- [Work item]
In the essay on induced good fortune, why does the writer go back to the contractor garbage bag after walking past it? Answer in one to three sentences.

Induced Good Fortune
Cause, effect, and the calculus of karma.
On a Sunday in the summer of 2003, I spent the day with my friend Petra, as I had many times before. Gainfully employed and 20 years my senior, Petra typically paid for things when we met up. But not this particular Sunday. Despite my meager cash reserves, I paid for everything that day: coffee, lunch, and even a dreadful movie (Under a Tuscan Sun) that we walked out of. Like my father and his father before him, I’ve historically erred on the frugal side. Playing the profligate for the day was really uncomfortable. But I endured the discomfort because I wanted to test the principle that generosity begets generosity.
I was heavily involved with AA around this time, and I had a commitment to take a meeting to Bellevue Hospital’s lockdown psychiatric ward every Sunday. Around 5pm, I left Petra off at Grand Central, where she caught a train back to her home in Connecticut. I then walked a random route through the east thirties to Bellevue. On the walk, I passed an apartment building with a full contractor garbage bag out front. I walked past the bag, but it occurred to me that it might not be trash. People often leave useable items in front of their buildings in NYC. I went back and found the bag was filled with approximately $2,000 worth of shoes: Gucci, Prada, and brands of comparable value. The shoes were in good shape and, improbably, in my big size (I wore a 13 at the time). I grabbed the bag then proceeded to lead the meeting at Bellevue.
I cannot prove a causal relationship between my generosity that day —with Petra or the Bellevue patients —and my luxury shoe haul, but on the surface it was a compelling proof of the principle I was testing that day.

- [Provided records]
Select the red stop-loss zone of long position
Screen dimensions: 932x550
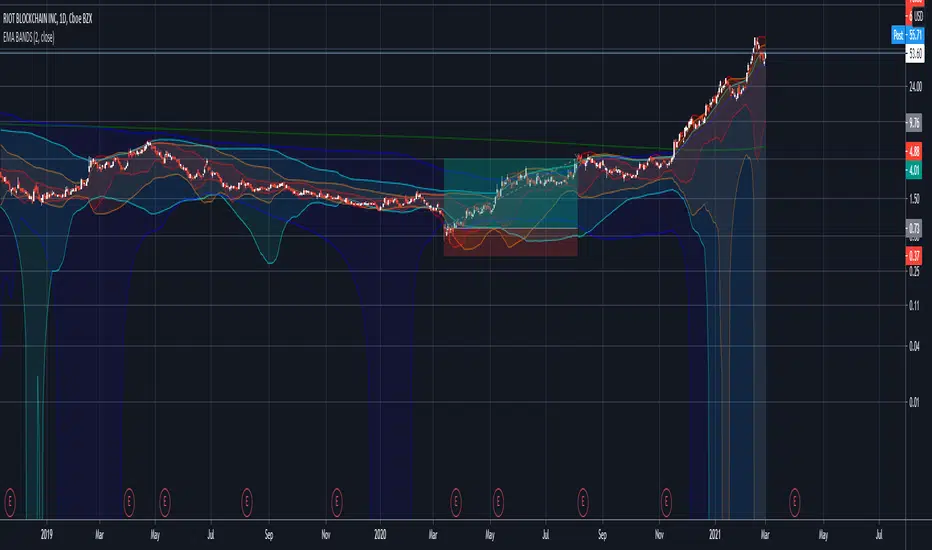(x=511, y=243)
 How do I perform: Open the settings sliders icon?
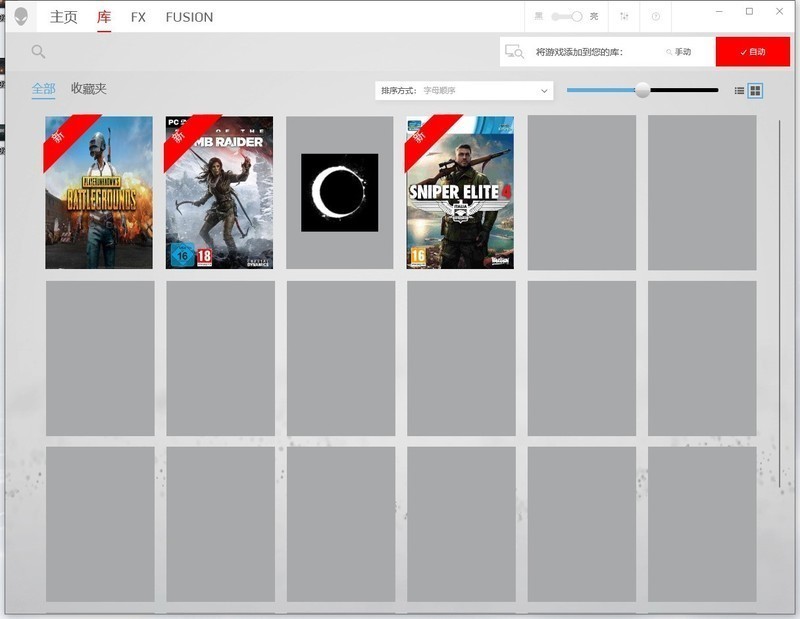pos(625,17)
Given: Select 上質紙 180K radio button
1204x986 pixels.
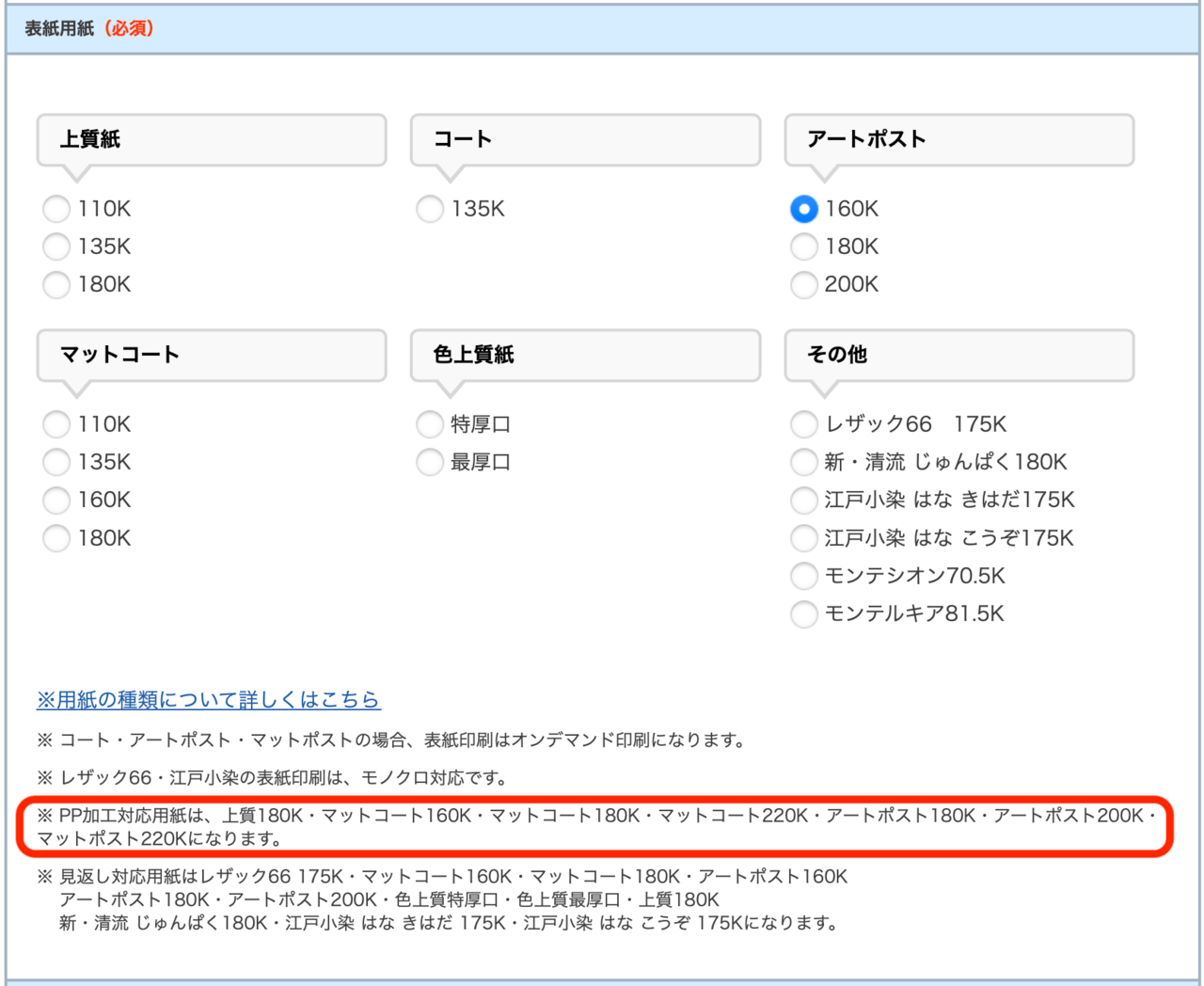Looking at the screenshot, I should pyautogui.click(x=56, y=284).
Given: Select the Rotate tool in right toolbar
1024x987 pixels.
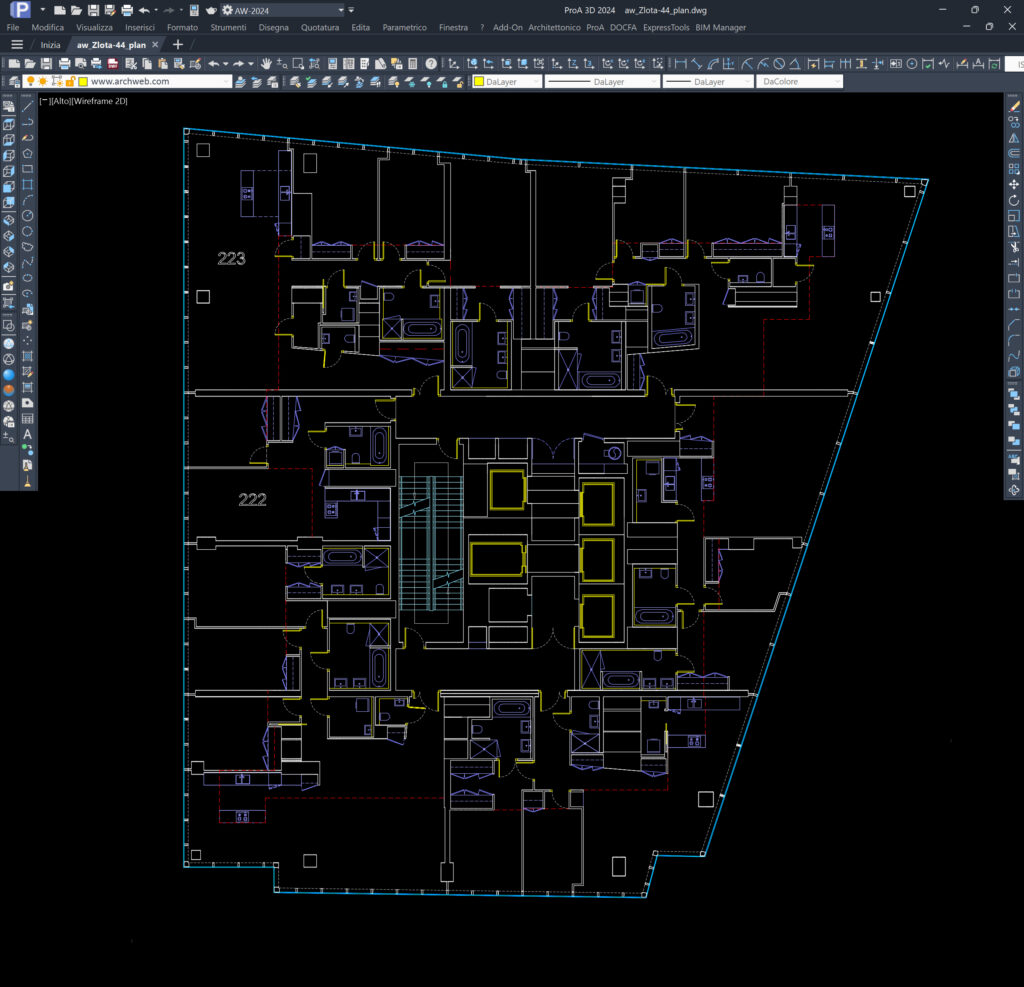Looking at the screenshot, I should point(1014,200).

- [Response for this exercise]
It occurred to the writer that the bag might not be trash. People in NYC often leave usable items in front of their buildings.